EU Proposals For Temporary Ban On Cloned Food Welcomed

19 October 2010
The European Commission has today (Tuesday) presented proposals on food production from cloned animals, including a proposal for a temporary five year ban.
The establishment of a traceability system for imports of reproductive materials for clones, such as semen and embryos of clones is also envisaged. The system will allow farmers and industry to set up a database with the animals that would emerge from these reproductive materials.

The European Commissioner underlined that the proposal will not suspend cloning for uses other than food, such as research, conservation of endangered species or use of animals for the production of pharmaceuticals.

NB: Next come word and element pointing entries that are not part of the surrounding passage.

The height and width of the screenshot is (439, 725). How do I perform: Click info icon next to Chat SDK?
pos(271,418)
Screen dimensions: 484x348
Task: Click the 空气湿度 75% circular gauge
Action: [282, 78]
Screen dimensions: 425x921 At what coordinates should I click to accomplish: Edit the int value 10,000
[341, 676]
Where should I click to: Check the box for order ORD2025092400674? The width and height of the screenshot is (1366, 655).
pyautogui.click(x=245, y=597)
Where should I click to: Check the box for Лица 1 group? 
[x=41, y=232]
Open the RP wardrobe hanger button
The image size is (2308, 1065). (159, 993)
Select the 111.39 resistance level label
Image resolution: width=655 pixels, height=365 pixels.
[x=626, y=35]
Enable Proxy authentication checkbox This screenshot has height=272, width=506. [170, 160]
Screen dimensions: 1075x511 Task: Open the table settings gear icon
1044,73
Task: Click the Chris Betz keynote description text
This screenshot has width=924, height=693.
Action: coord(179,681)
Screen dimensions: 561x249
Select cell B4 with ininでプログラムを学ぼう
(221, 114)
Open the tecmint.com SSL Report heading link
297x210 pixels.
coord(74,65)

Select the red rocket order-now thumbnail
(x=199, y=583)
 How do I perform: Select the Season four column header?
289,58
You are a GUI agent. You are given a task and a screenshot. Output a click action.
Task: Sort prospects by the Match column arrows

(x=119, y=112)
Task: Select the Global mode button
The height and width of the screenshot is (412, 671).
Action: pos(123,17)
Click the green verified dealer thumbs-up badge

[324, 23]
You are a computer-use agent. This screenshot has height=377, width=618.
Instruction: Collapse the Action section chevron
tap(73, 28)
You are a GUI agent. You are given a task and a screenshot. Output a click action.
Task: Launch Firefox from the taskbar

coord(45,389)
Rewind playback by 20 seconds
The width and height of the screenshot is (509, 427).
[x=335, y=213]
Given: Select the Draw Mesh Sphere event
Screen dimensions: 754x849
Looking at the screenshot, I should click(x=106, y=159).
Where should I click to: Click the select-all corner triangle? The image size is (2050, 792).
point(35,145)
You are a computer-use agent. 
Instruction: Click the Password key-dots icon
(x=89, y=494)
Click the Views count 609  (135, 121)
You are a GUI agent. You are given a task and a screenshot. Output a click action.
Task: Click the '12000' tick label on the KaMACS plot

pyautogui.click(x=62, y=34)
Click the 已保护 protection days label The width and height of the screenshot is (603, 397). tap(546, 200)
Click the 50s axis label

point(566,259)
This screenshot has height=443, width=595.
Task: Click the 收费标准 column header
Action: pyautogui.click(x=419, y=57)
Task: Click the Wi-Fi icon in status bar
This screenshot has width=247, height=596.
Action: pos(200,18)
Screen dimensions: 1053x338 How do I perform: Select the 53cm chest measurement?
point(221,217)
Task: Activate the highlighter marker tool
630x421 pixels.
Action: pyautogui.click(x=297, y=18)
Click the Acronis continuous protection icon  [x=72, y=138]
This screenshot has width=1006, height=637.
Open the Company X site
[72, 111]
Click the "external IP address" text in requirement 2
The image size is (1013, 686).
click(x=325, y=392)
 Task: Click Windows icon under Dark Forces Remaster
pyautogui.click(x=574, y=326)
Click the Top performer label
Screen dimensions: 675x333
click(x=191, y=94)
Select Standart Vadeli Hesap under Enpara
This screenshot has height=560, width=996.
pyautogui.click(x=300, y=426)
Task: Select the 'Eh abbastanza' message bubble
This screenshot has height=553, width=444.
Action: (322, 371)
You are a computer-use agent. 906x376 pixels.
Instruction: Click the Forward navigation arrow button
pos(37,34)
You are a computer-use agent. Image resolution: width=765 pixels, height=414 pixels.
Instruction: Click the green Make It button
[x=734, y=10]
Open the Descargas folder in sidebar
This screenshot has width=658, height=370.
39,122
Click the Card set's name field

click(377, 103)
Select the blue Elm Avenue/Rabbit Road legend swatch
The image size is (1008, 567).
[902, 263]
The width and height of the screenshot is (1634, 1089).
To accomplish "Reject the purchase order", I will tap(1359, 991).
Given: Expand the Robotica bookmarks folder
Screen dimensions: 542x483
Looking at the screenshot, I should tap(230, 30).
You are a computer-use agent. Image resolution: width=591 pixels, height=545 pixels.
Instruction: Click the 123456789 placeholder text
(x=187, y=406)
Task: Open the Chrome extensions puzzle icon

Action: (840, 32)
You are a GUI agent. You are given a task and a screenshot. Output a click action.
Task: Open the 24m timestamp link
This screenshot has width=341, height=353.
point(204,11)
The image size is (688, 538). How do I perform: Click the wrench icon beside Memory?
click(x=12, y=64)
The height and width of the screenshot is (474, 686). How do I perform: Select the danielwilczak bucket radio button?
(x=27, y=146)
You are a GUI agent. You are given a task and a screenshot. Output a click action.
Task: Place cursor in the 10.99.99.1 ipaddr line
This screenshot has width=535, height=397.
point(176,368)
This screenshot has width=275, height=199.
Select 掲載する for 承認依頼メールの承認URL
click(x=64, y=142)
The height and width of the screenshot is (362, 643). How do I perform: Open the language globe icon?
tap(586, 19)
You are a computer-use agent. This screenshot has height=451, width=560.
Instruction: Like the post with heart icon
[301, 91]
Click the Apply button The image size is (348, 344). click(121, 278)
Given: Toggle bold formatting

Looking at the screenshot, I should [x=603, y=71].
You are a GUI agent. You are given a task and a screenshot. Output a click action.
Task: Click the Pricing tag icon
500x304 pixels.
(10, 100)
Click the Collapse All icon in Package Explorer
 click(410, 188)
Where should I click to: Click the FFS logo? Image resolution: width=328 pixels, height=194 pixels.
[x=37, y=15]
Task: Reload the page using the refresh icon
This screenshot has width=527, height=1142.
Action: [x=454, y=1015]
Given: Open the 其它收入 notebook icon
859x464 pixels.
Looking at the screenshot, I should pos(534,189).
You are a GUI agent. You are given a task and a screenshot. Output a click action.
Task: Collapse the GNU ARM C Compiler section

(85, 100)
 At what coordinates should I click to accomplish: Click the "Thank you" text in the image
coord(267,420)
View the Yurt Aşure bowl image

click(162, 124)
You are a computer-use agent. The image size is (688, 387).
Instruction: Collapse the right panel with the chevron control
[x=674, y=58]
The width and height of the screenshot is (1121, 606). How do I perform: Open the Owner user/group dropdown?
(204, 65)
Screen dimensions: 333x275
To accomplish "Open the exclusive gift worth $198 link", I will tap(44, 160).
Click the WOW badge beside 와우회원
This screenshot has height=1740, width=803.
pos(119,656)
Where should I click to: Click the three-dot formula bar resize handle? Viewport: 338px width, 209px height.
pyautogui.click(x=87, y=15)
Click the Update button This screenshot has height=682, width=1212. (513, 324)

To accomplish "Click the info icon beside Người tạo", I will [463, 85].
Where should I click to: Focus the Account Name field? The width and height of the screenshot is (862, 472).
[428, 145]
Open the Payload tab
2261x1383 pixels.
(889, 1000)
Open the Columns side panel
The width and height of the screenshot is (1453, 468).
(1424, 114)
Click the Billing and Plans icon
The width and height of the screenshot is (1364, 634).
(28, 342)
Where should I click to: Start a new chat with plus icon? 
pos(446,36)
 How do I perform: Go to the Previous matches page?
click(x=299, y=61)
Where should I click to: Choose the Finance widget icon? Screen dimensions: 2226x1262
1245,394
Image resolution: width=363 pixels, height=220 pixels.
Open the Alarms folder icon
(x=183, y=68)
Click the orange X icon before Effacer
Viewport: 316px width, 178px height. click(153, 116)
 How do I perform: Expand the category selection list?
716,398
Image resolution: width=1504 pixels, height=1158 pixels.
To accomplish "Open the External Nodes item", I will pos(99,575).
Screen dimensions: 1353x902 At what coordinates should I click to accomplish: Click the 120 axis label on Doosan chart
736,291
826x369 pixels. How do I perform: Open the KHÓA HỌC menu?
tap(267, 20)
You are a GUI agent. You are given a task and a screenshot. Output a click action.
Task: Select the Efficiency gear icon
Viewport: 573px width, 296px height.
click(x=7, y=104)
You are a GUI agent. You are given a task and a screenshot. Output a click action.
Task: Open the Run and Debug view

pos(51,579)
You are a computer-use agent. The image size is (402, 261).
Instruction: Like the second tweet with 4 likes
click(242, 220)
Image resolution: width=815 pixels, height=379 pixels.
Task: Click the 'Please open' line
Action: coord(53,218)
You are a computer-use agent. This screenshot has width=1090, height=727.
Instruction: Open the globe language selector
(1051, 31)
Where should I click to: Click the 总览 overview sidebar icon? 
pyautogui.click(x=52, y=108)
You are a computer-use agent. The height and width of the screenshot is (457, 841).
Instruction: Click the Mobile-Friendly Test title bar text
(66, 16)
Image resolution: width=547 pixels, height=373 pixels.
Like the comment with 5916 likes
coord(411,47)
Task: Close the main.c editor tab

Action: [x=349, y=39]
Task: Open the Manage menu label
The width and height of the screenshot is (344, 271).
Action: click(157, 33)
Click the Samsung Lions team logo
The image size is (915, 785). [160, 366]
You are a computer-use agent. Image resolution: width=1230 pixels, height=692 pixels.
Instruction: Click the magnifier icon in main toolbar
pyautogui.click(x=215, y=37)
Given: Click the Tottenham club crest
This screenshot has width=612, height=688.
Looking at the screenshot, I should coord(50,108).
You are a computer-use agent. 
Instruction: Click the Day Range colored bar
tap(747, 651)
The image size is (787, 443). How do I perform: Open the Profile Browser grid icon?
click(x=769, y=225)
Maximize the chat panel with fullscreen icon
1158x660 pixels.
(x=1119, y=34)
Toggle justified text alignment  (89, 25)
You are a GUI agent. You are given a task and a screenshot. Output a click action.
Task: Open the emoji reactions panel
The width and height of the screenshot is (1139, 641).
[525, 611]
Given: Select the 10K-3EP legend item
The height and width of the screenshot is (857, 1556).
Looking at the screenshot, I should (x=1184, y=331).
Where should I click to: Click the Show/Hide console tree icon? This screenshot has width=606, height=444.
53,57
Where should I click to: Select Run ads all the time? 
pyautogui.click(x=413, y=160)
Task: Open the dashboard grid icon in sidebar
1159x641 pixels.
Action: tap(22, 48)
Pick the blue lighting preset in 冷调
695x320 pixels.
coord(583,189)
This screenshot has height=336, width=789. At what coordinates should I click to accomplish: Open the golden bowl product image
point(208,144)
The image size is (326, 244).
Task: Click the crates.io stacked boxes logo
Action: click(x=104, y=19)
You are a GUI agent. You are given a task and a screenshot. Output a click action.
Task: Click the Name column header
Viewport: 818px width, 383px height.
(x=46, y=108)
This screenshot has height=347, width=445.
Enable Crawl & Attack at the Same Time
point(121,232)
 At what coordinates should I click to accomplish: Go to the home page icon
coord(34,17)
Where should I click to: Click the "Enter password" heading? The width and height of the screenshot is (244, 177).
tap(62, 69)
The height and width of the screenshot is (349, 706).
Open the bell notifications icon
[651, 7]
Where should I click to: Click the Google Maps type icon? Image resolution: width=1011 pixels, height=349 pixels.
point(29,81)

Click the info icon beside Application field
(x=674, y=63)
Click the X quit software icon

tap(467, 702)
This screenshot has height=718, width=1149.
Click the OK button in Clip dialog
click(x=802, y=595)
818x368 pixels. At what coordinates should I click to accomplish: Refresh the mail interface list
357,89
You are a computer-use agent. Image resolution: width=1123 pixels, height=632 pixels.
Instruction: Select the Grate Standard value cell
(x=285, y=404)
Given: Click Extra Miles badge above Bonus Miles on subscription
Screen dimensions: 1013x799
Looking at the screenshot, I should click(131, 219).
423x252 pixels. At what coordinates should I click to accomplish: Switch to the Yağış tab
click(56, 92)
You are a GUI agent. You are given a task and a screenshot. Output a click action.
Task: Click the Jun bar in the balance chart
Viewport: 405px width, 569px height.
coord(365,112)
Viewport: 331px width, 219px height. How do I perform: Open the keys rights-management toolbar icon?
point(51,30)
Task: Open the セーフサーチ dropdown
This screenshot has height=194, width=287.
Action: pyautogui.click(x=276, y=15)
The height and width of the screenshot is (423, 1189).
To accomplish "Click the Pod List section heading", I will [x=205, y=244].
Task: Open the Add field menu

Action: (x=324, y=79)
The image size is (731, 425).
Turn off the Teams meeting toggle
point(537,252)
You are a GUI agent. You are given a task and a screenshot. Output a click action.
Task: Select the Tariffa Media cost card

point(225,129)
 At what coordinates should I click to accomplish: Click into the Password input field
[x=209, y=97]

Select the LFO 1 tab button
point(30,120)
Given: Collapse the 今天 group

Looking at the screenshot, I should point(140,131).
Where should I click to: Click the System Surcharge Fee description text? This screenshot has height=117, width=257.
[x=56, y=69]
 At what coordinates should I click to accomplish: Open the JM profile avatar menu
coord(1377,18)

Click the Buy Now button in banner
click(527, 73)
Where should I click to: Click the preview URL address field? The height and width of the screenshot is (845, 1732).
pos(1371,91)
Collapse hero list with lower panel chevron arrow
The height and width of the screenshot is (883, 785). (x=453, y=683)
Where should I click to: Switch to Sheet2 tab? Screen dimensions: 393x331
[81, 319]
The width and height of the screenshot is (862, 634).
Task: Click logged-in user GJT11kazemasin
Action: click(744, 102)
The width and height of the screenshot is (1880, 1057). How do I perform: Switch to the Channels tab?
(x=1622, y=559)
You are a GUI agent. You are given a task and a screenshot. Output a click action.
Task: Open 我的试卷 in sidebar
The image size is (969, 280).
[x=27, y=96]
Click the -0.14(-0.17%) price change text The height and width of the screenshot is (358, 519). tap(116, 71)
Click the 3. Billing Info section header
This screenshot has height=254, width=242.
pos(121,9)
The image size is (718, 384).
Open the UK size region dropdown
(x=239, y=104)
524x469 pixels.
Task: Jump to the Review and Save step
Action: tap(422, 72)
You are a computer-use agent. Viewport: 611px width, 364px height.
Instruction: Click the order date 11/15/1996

All temporary measures will be reviewed after five years.
 
SNP MEP and member of the European Parliament's Agriculture Committee, Alyn Smith said:
 
"This at least gives us all a bit of much needed clarity, and on balance I welcome the Commission's proposals on this: the suggested framework is realistic and deals with this sensitive issue without introducing unnecessary and unjustifiable restrictions, while still taking full account of present public concerns over welfare and progeny.
 
"The most crucial point for me is that this is a temporary, precautionary ban while this issue is thoroughly investigated in a calm and rational manner.  While there has been no evidence of any possible risk to humans through food from cloned animals, it is only right that there is more investigation done into the science.  However, to have altogether refused to allow greater research of this technology would have been daft - after all, it has been through scientific innovation that we have been able to increase yields and feed the burgeoning world population - and Scotland's biotech sector has been key in developing these technologies.
 
"My particular personal concern on this issue is the rapid impact that cloning could have on the animal gene pool, with potentially massive limiting effects in less than a decade. However, the commitment by the Commission to establish a traceability system for cloned animals should ensure that there is proper regulation and control of this technique, while more work can be done to properly assess its impact.
 
"This is a good, balanced proposal by the Commission, and I hope will reassure consumers and producers alike that this is being taken seriously."